"Je suis catholique. Je connais bien le problème et beaucoup de protagonistes de l'affaire. Ca me concerne vraiment, ça concerne ma foi. Aujourd'hui je ne vois plus l'Église de la même façon".
Marie, une dame âgée aux longs cheveux blancs, semble bouleversée en tenant son pot de pop-corn et sa trottinette, avant même d'avoir vu le film. Elle attend la deuxième séance de la journée devant le Pathé Bellecour.
Les spectateurs du matin sont en train de sortir. Au milieu des têtes poivre et sel, deux adolescents de 14 ans, les traits blêmes. "C'est un film assez lourd, très lourd".
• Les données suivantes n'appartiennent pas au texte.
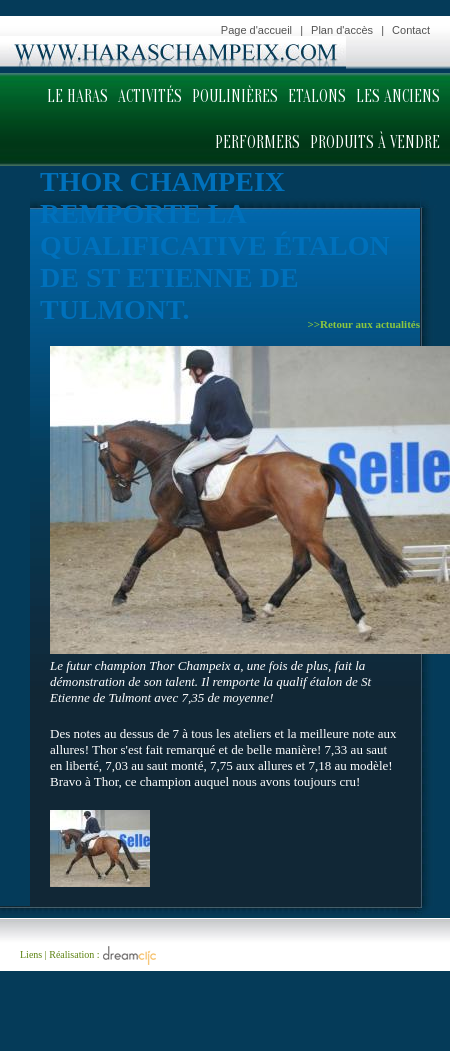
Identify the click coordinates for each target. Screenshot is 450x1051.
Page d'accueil (256, 30)
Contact (411, 30)
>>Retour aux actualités (363, 324)
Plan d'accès (342, 30)
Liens (31, 953)
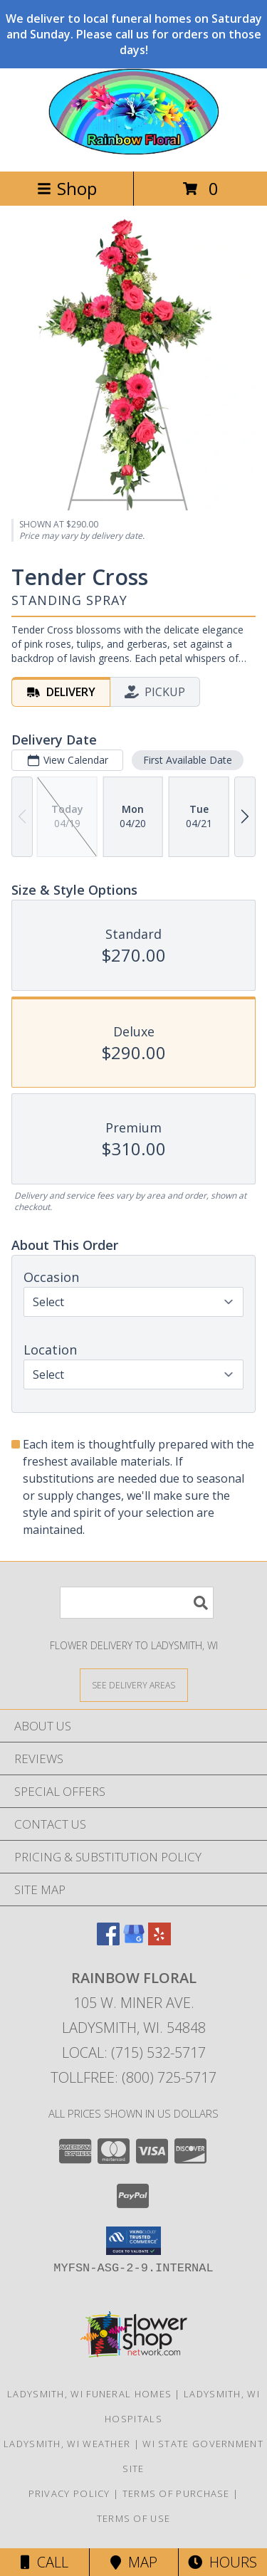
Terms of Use (134, 2518)
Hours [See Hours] (222, 2562)
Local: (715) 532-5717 (134, 2052)
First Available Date (187, 759)
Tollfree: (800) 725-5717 (133, 2077)
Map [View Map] (133, 2562)
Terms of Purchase (176, 2493)
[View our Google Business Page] (133, 1941)
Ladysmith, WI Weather (67, 2443)
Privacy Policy (69, 2493)
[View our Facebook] (108, 1941)
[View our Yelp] (159, 1941)
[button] (133, 2241)
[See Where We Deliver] (134, 1684)
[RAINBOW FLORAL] (133, 150)
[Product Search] (137, 1603)
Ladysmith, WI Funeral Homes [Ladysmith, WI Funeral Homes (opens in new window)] (89, 2393)
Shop (67, 188)
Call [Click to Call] (44, 2562)
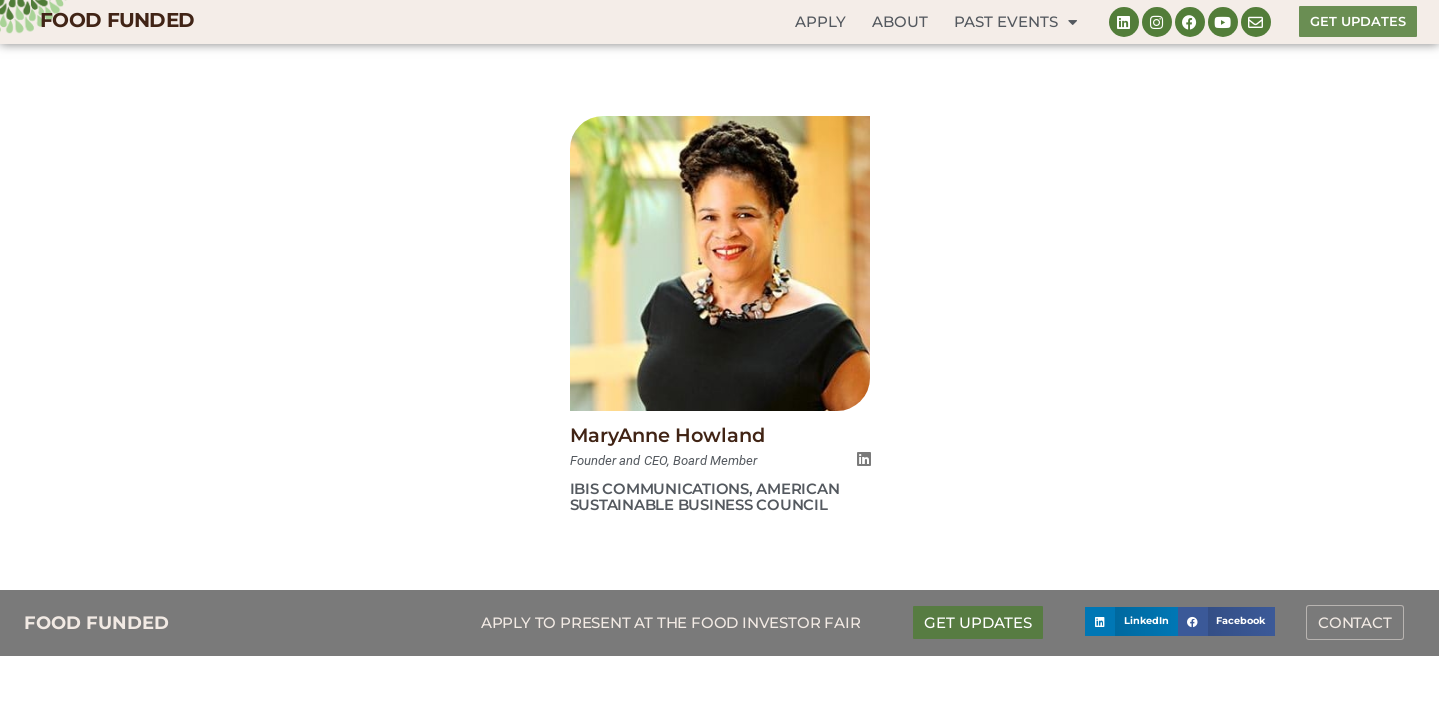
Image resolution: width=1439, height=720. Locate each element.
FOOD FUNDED (117, 20)
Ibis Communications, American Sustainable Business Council (705, 496)
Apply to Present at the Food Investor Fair (671, 620)
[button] (1131, 619)
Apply (820, 21)
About (900, 21)
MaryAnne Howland (669, 435)
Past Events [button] (1015, 22)
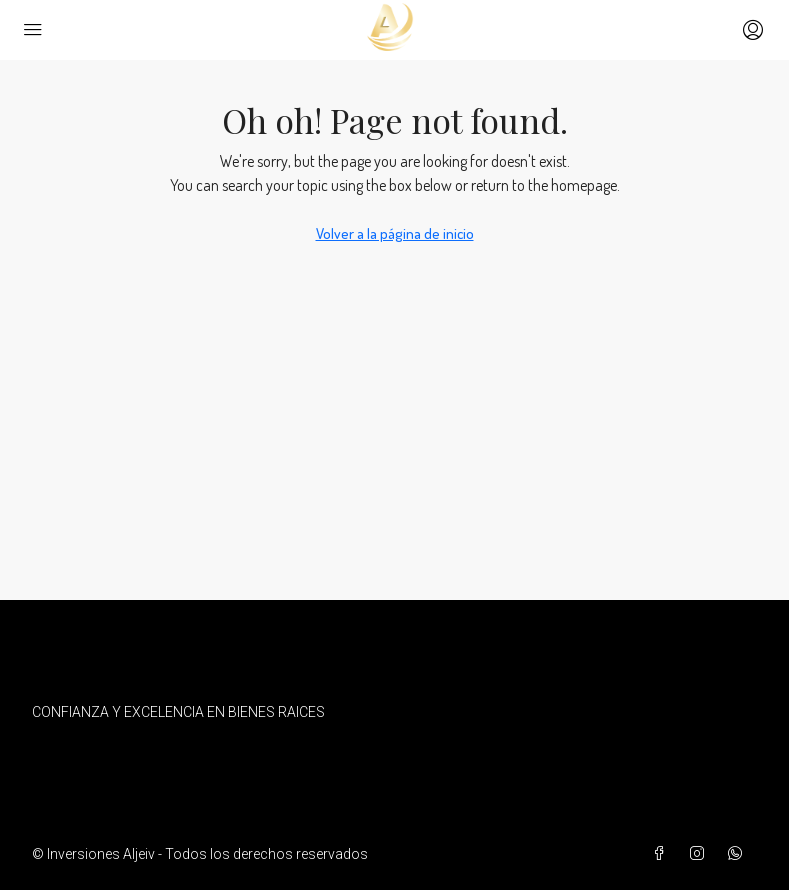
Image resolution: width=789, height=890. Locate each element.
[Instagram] (701, 854)
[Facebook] (663, 854)
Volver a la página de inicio (395, 233)
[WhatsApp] (739, 854)
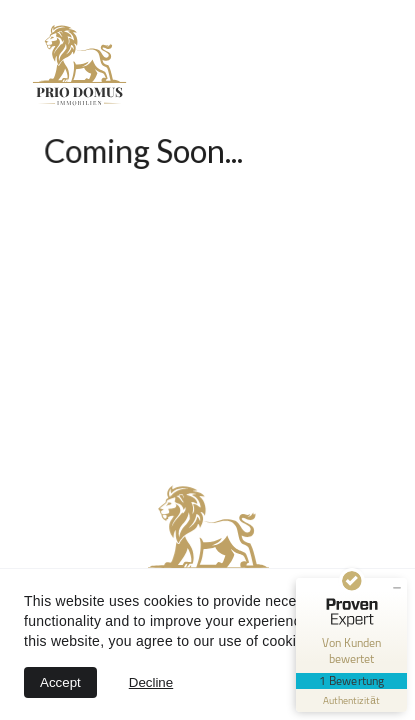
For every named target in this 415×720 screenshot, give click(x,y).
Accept (60, 682)
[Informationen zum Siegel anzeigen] (351, 700)
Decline (151, 682)
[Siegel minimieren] (397, 588)
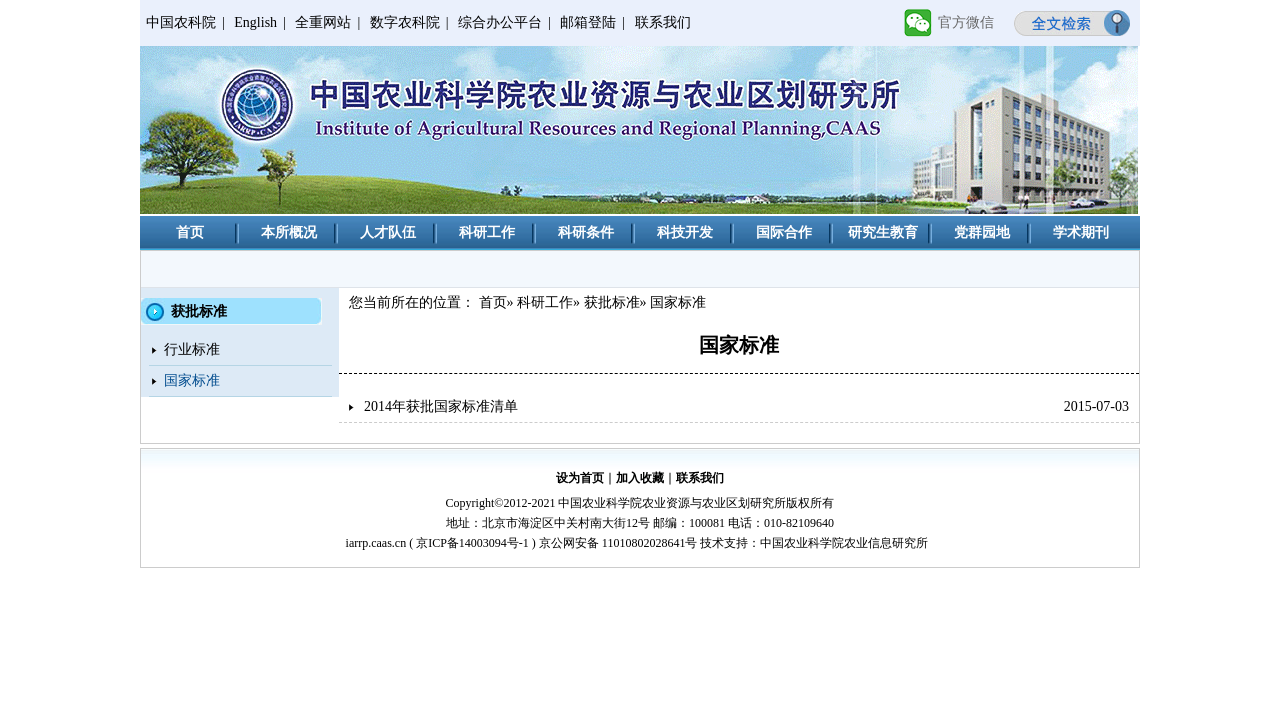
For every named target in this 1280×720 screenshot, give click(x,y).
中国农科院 (181, 22)
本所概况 (289, 232)
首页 (190, 232)
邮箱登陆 (588, 22)
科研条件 (586, 232)
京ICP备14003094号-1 (472, 543)
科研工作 (487, 232)
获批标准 (612, 302)
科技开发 (685, 232)
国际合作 (784, 232)
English (255, 22)
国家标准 (192, 380)
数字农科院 (405, 22)
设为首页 (580, 478)
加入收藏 (640, 478)
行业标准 (192, 349)
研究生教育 (883, 232)
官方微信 (966, 22)
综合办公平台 (500, 22)
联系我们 (663, 22)
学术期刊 (1081, 232)
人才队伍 (388, 232)
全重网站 (323, 22)
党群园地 (982, 232)
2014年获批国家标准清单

"L'Église reste une super puissance. J'ai beaucoup de mal avec cette institution", dit l'un des deux.
Ils ont chacun été baptisés, ne fréquentent plus les églises dans cette ville où subsiste une vraie ferveur catholique. Ils n'en diront pas plus.
Fabien Champion, professeur de 40 ans, ne cache pas qu'il a beaucoup pleuré. "Ca m'a beaucoup touché, parce que c'est à Lyon, parce que je suis croyant. L'Église de Lyon a failli", lance-t-il.
Il a déjà tout lu sur le dossier, sur ce prêtre, Bernard Preynat, accusé d'avoir abusé de scouts; sur ces hommes qui une fois adultes ont osé parlé en créant "La Parole Libérée"; sur l'omerta de l'Eglise; sur les mises en cause du Cardinal Barbarin accusé de ne pas avoir dénoncé le religieux à la justice.
Mais ce film apporte quelque chose de plus pour lui. "Ca permet de se mettre à la place, d'imaginer comment on pourrait réagir en tant que parent, en tant que victime. Est-ce qu'on oserait parler ?".
"Ce film sert énormément la cause qu'on défend", abonde François Devaux, cofondateur de "La Parole libérée". C'est un des trois personnages centraux du film, incarné à l'écran par Denis Ménochet.
"J'étais très inquiet par la sortie du film, surtout de l'image potentiellement héroïque qui pourrait se dégager". Il était inquiet surtout de la réaction de son entourage qui l'a finalement trouvé "très bien", "juste", "digne".
"Vivement qu'on en ait fini"
A Sainte-Foy-les-Lyon, où officiait Bernard Preynat, le seul cinéma de la ville, CinéMourguet, l'a évidemment programmé et attend du monde.
"Lorsque Mars Films l'a présenté, on s'est dit +mais c'est chez nous, c'est notre histoire+. On a foncé demander une avant-première", raconte son directeur, François Rocher.
Un moment qu'il n'est pas prêt d'oublier: une salle archi-pleine, François Ozon et deux de ses acteurs, Swann Arlaud et Melvil Poupaud, sur scène, cinq télés, trois radios et... un huissier pour tout enregistrer. Sur demande d'une ex-membre du diocèse qui a ensuite demandé - en vain - à la justice que son nom soit retiré du film.
En début de séance, un carton précise: fiction inspirée de faits réels. Mais le réalisateur lui-même, qui vient de recevoir le Prix du Jury à la Berlinale, explique avoir travaillé avec la précision d'un documentariste.
A Lyon, il a utilisé le nom de code "Alexandre" (prénom d'une des victimes) pour tourner discrètement les scènes extérieures. Craignant les difficultés.
Mercredi, une quinzaine de personnes sortent de la messe du matin à la cathédrale Saint-Jean, dans le Vieux-Lyon.
"Ca fait jaser, quoi. Mais bon le procès, c'est le procès: on est obligé de passer par ces épreuves-là. Le film, il n'a pas d'utilité réelle. C'est pas le film qui va expliquer les choses, ce sera la justice. Le film ce sera toujours une interprétation de quelqu'un", lâche une fidèle.
"Vivement qu'on en ait fini avec cette histoire et qu'on en parle plus", lance un autre.
Mais ce ne sera pas pour tout de suite. Le jugement de Mgr Barbarin est attendu le 7 mars et le procès de Bernard Preynat a priori en fin d'année.